Guest Posts, motherhood

Building Walls, Or A Guide To Mothering

September 5, 2016
child

By Sarah Werthan Buttenwieser 

When one of my kids hurts: I want to make everything better. I’ve felt that way since they were tiny. Pat the backs, rub the tummies, and kiss away the tears.

Help isn’t so simple as a desire to offer it, though. I’ve learned this the hard way. You are only as happy as your most unhappy child. That’s a cliché that proves, in so many ways, correct. To grasp someone’s unhappiness is to develop not only empathy, but also strong holding muscles. In order to bear sadness yet not bow to it or get wholly bowled over by it, muscle walls must remain sturdy.

When my kid hurts, I don’t feel like holding strong. I feel like disintegrating into a powdery pulverization of sadness right alongside my child. I can’t cave in like sand at water’s edge every time a wave crashes. When someone’s hurting there are too many waves for everyone to disintegrate every time. Someone has to just hold—what? I guess to hold an understanding of the rhythms until that tossed about person can find a new place to stand, a little further from the ocean’s edge.

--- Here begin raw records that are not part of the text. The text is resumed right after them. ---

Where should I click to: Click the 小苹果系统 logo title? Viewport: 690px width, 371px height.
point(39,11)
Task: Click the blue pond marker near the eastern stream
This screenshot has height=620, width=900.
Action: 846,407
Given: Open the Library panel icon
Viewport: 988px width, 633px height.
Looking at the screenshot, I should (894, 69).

Feelings require many things, and one is the ability to ride them out.

For a long time, my body leapt into fight or flight—adrenaline burst impulse of panic whenever I became aware of how deeply my child suffered. Flooded, I couldn’t calm my own fears.

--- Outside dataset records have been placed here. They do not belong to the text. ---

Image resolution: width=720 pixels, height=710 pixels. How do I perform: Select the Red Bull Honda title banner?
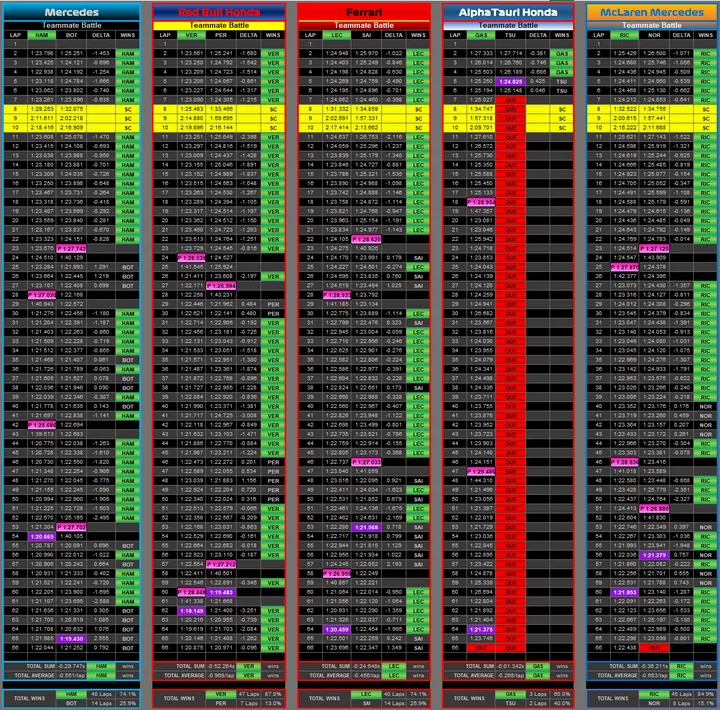click(x=219, y=12)
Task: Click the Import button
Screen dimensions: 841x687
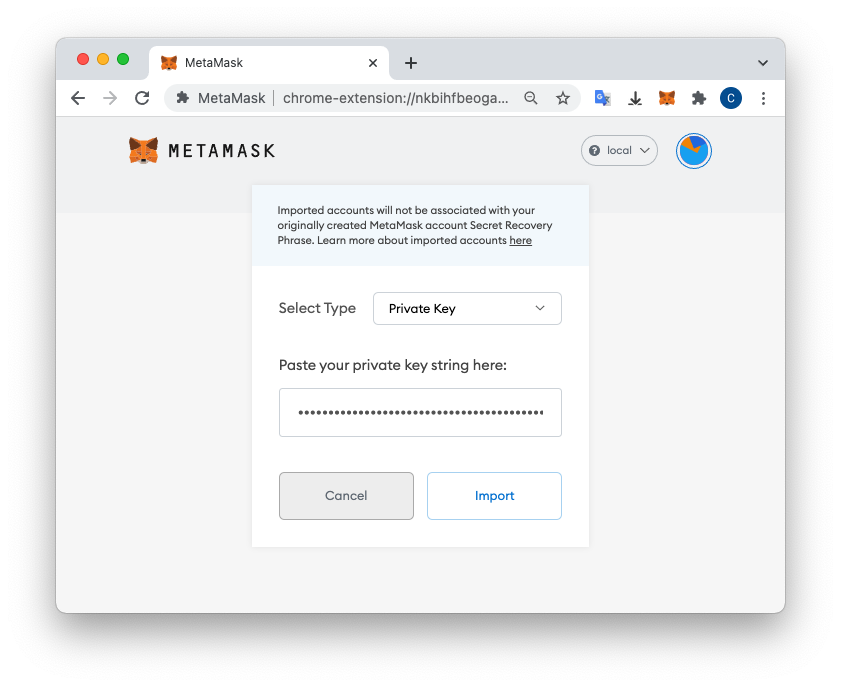Action: tap(494, 496)
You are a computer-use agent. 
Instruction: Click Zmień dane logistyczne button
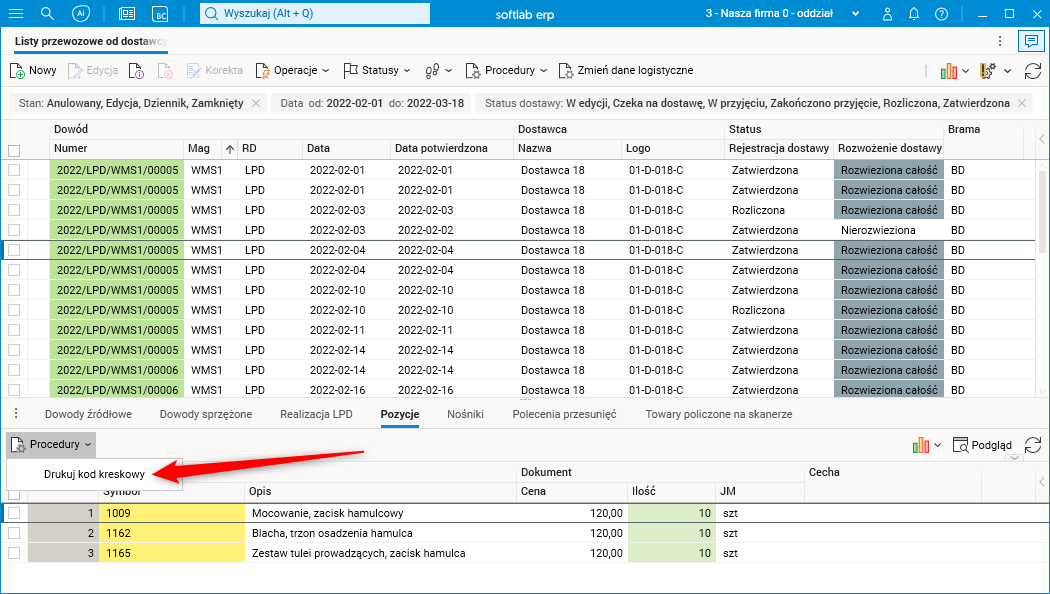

I realized, slowly, that I needed boundaries, imagined walls strong enough to hold me as a separate person but not so rigid or impenetrable as to resemble a fortress. Beyond walls, I needed flexibility enough to hold firm and yet to acknowledge I wasn’t attempting to shun or shove away the struggles.

It wasn’t about armor. It wasn’t even about ease, because when you think about it love and tension remain close companions. Love is about how close, how far, how to connect, how to be honest, how to hold, how to let go… Think about it. Love isn’t simply ease, although ease is part of love. And ease can’t appear without tension. Ease isn’t a blob; ease isn’t deadness.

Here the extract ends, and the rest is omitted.